Outra sugestão inovadora é que as universidades criem instâncias internas encarregadas de rapidamente responder a perguntas apresentadas por editores e que sejam capazes de avaliar se são confiáveis os resultados de um artigo sobre o qual surgem suspeitas. Essa instância funcionaria de forma independente dos comitês de sindicância que investigam se autores são culpados ou inocentes de má conduta. A ideia busca resolver um descompasso crônico: embora as revistas estejam interessadas prioritariamente em saber se os resultados de um artigo são ou não robustos para decidir se é o caso de retratá-lo, muitas universidades e escritórios de integridade científica estão preparados apenas para determinar se houve má conduta, em longos e caros processos de sindicância. A estrutura proposta no documento busca garantir que erros em pesquisa, cometidos sem intenção ou resultados de negligência, sejam averiguados de forma rápida – sem prejuízo de que se apure em seguida se houve de fato má conduta. “Um sistema desse tipo ajudaria as revistas a verificar logo se há problemas em artigos publicados e a alertar seus leitores”, afirmou Elizabeth Wager.

luana geigerColaboração
As recomendações do Clue começaram a ser formuladas em um evento realizado em Heidelberg, na Alemanha, promovido em julho de 2016 pela Organização Europeia de Biologia Molecular (Embo), que reuniu editores e dirigentes de universidades para discutir formas de melhorar a colaboração entre instituições científicas e revistas em episódios de má conduta. As recomendações foram publicadas em maio no repositório de preprints bioRxiv e logo repercutiram. O biólogo molecular e jornalista científico Leonid Schneider, responsável pelo blog For Better Science, afirmou que a criação de uma estrutura para apurar a confiabilidade de uma pesquisa não garante que a instituição promova uma investigação sem viés. Ele citou o caso da farmacologista alemã Kathrin Maedler, que foi acusada de duplicar imagens em artigos científicos e inocentada em uma sindicância feita pela Universidade de Bremen, sob o argumento de que, apesar da manipulação, os resultados da pesquisa estavam corretos e foram confirmados por outros grupos.“Uma instituição estimulada a avaliar a qualidade de um paper manipulado pode agir de forma tendenciosa, limitar-se a dizer que os resultados são confiáveis e deixar de pedir a retratação do artigo. Isso já aconteceu antes”, afirmou Schneider.

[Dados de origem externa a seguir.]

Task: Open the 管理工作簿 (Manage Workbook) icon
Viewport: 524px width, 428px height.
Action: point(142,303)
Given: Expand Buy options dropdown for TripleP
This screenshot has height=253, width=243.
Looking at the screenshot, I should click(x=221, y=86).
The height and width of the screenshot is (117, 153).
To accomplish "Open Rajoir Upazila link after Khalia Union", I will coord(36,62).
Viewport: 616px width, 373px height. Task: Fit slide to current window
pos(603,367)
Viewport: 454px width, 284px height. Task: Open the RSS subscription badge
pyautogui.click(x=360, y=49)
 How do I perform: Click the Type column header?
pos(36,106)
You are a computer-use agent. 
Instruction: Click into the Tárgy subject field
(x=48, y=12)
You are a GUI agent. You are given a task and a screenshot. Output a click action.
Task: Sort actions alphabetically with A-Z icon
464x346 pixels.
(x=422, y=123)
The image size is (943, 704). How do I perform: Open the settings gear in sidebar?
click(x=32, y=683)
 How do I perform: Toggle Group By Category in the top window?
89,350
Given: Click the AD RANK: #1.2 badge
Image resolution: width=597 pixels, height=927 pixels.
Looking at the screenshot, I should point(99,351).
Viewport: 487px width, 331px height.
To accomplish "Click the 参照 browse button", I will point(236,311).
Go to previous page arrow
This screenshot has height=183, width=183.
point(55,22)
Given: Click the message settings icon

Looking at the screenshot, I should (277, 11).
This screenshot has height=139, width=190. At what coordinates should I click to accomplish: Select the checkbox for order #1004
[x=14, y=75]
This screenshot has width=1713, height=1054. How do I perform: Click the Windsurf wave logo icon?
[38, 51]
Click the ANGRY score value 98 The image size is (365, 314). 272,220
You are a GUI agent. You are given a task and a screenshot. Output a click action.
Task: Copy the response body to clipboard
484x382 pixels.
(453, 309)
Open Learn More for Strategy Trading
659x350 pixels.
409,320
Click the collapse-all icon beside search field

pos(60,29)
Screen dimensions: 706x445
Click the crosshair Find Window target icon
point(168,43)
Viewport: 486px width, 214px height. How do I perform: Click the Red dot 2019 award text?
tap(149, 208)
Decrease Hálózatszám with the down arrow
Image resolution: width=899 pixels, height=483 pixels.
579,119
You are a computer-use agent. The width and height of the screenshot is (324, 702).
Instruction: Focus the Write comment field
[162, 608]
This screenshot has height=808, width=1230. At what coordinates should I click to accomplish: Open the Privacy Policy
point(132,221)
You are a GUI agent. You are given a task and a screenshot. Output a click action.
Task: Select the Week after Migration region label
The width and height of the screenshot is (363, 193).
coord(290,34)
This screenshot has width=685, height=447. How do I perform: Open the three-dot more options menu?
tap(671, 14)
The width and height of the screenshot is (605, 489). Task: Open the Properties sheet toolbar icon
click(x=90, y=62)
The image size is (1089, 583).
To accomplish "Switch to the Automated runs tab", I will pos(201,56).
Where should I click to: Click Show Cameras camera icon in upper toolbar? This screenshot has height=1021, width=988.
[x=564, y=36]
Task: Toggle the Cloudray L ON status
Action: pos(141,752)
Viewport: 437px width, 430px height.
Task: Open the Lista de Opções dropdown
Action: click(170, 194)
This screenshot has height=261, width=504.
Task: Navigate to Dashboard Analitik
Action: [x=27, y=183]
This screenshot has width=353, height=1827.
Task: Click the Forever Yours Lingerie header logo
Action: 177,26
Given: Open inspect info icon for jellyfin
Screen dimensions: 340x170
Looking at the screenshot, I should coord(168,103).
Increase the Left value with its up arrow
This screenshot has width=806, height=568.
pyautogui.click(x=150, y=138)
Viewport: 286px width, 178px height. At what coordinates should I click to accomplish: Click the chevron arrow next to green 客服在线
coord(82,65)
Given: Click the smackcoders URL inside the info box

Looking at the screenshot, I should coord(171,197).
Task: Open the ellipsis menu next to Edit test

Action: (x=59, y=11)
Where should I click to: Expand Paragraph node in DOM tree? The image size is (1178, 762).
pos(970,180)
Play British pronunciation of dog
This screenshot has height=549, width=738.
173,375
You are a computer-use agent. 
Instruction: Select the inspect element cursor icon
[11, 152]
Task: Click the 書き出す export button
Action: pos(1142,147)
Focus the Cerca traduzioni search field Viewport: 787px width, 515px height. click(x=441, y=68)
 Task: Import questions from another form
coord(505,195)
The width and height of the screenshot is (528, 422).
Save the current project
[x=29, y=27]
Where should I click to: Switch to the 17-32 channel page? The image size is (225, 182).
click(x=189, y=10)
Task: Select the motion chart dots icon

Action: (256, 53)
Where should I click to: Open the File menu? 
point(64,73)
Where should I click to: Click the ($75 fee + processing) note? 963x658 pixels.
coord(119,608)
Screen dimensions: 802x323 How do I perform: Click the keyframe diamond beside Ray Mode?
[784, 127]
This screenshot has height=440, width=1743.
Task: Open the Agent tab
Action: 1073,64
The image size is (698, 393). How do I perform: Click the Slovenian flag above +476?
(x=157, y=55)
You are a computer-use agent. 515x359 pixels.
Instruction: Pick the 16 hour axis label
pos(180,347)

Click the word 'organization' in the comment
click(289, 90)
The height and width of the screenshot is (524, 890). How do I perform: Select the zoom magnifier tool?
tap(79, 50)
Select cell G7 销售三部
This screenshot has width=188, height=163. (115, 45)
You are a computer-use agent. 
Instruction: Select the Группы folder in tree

Já o bioengenheiro Nikolai Slavov, professor da Universidade Northwestern, Estados Unidos, sugeriu incorporar às diretrizes do Clue uma ideia defendida por ele em 2015 na revista eLife: que os editores de periódicos passem a considerar as críticas a artigos recém-publicados feitas por pesquisadores em plataformas on-line, um tipo de avaliação por pares realizado depois da divulgação dos papers – e exijam dos autores uma resposta pública em no máximo 30 dias, quando alguma falha for apontada.

O documento traz outros tópicos para discussão. Aos editores, recomenda que dados brutos de pesquisa e comentários feitos por revisores sobre manuscritos sejam armazenados por pelo menos 10 anos – nos Estados Unidos, o limite de tempo obrigatório para artigos da área biomédica é de seis anos hoje. Para as universidades, uma recomendação é tornar rotineiro o compartilhamento com editores de periódicos dos relatórios de investigações de casos de má conduta que realizaram. Isso é comum em instituições de vários países, mas não é uma regra.